# EXERCISE SET:
**A.** According to the text on microcredit, in what year did Dr Muhammad Yunus found the Grameen Bank?
**B.** Write out part of the microcredit text again, and switch "catastrophe" to "disaster". Begin at the words "However, the sour" and stop after "the microcredit model.".
**C.** Translate this sentence from the microcredit text into Spanish: "The assumed success in Bangladesh greatly helped to expand the microcredit movement almost everywhere."

About thirty years ago, the international development community was abuzz with excitement. After many years of desperately searching, it appeared that a solution to poverty had finally been found in the shape of microcredit. As originally conceived, microcredit is the provision of tiny loans – ‘microloans’ – which allow for the establishment of a range of income-generating activities, thereby supposedly facilitating an individual or household escape from poverty. As is well known, the modern microcredit movement is most famously associated with Bangladesh, thanks to Dr Muhammad Yunus and the Grameen Bank that he founded in 1983. The assumed success in Bangladesh greatly helped to expand the microcredit movement almost everywhere. By the mid-2000s, the excitement surrounding microcredit reached a crescendo, with one leading microcredit advocate, Bernd Balkenhol (2006), calling it “the strategy for poverty reduction par excellence” (emphasis in the original). Almost the entire international development community – if not the entire world – now appeared to concur with Yunus that the microcredit model represented nothing less than the economic and social salvation of humankind and that, as Yunus himself famously once said, it would “eradicate poverty in a generation”.
However, the sour reality that the world is now facing up to thirty years later is that Muhammad Yunus was completely wrong. Not unlike in the case of an earlier intervention widely believed capable of resolving poverty, exploitation, and under-development – central planning – practise has shown that the microcredit model has been a catastrophe in precisely those developing countries, regions, and localities in which it has achieved critical mass. So what went wrong? Let me point to just a few of the very many fundamental flaws in the microcredit model.
Why Microcredit Does Not Work
Perhaps the most devastating fact we have to comprehend, first of all, is that the modern microcredit movement was actually founded upon a very fundamental misunderstanding, one that must really be very firmly laid at the feet of Dr Muhammad Yunus himself (Bateman, 2014). In seeking a resolution to the huge poverty he found all around him in 1970s Bangladesh, Yunus came across something called ‘microcredit’. After making a few changes to the basic model, Yunus began to promote his own microcredit model to the international development community, arguing that it was effectively a ‘magic bullet’ (Hulme, 2008: 6). Importantly, Yunus’s claims were based on the far-reaching assumption that the poor, and especially women in poverty, could very easily establish and operate an informal microenterprise selling simple items and services to other poor individuals in the same village. This held even in the very poorest communities, where the poor (by definition) struggle to afford the very simple items and services that might ensure their basic survival. So long as the poor were capable of actually producing something, there should, according to Yunus, be no problem whatsoever in actually selling it. As Yunus later famously stated, a “Grameen-type credit program opens up the door for limitless self-employment, and it can effectively do it in a pocket of poverty amidst prosperity, or in a massive poverty situation” (Yunus, 1989: 156).

# GIVEN DATA:
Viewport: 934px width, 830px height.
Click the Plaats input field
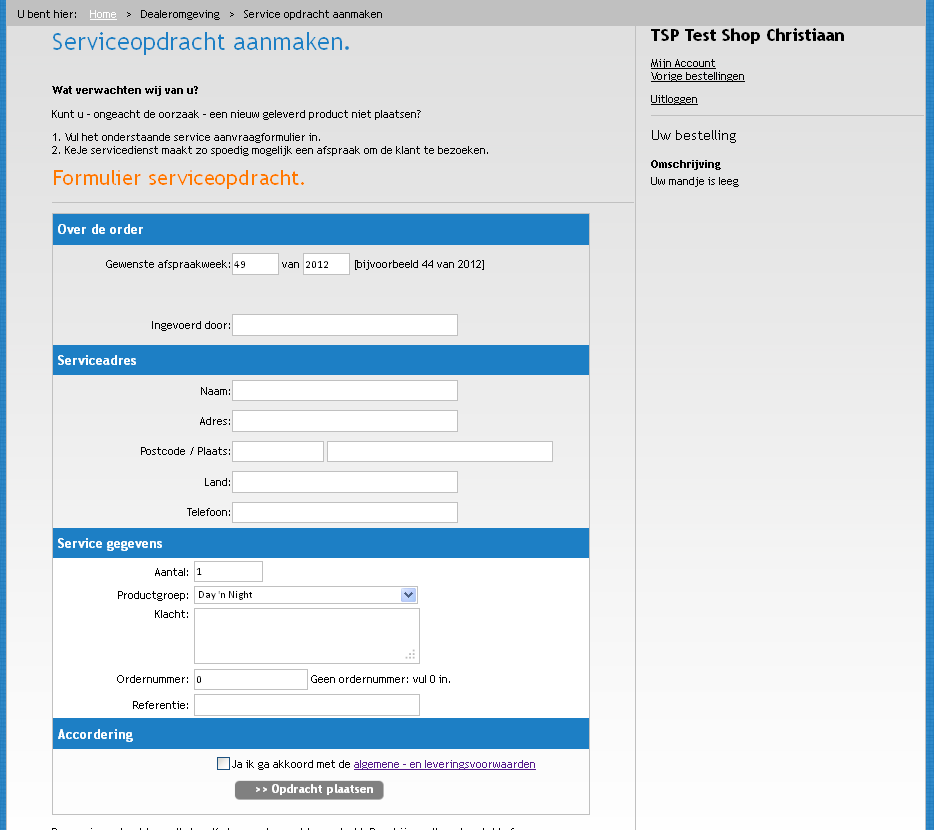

# TASK-BY-TASK SOLUTIONS:
**A.** 1983

**B.**
However, the sour reality that the world is now facing up to thirty years later is that Muhammad Yunus was completely wrong. Not unlike in the case of an earlier intervention widely believed capable of resolving poverty, exploitation, and under-development – central planning – practise has shown that the microcredit model has been a disaster in precisely those developing countries, regions, and localities in which it has achieved critical mass. So what went wrong? Let me point to just a few of the very many fundamental flaws in the microcredit model.

**C.** El supuesto éxito en Bangladés contribuyó en gran medida a extender el movimiento del microcrédito a casi todas partes.